Değişim
•EMMA WILLIAMS•
Gözlerini açtığında ilk gördüğü şey beyaz, parlak bir tavan oldu.
O kadar parlaktı ki, gözlerini kısmak ve birkaç kez kırpıştırmak zorunda kalmıştı. Elleriyle sulanan gözlerini ovuştururken bedeninde ağrı ya da sızı hissetmemek Emma'yı şaşırtmıştı. Normalde atak geçirmesinden sonra kendine geldiğinde bedeninde mutlaka acıya dair bir şeyler taşırdı, oysa şu an ölümün eşiğinden geçmemiş gibi rahat hissettiren bir durgunluk taşıyordu.
Olanlara anlam veremeyerek bulunduğu yere baktı. Ölmüş müydü?
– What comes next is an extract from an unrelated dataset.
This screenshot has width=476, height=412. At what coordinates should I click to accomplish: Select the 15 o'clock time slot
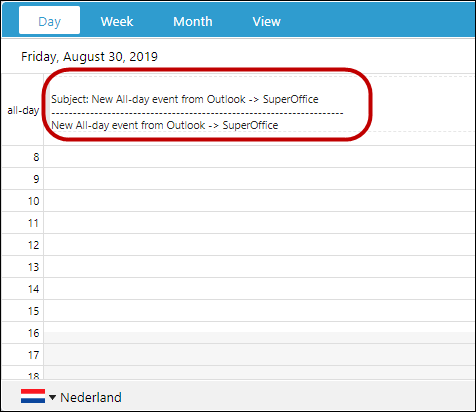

Yattığı yeri çevreleyen ışıklar fazla parlak ve beyaz olsa da, etrafını saran teknolojik aletlere burasının öbür taraf olduğunu zannetmiyordu.
Yattığı yerden doğrulup, daha dikkatli baktı. İleri gelişmiş teknolojik cihazlar, büyük devasa camlar ve camların ardında duran manzara tanıdık geliyordu. Kayaların arasına sıkışmış mavi parçaların bulunduğu yerden dahi değerli madenin vibranyum olduğunu algılayabiliyordu. Emma Wakanda'nın meşhur P.R.I.D.E dağının içinde olduğunu o an fark etti. Buraya ülkeye ilk geldiği zamanlarda bilekliğini almak için gelmişti, iyi de Amerika'dan Afrika'ya nasıl gelebilmişti? Rüya mı görüyordu?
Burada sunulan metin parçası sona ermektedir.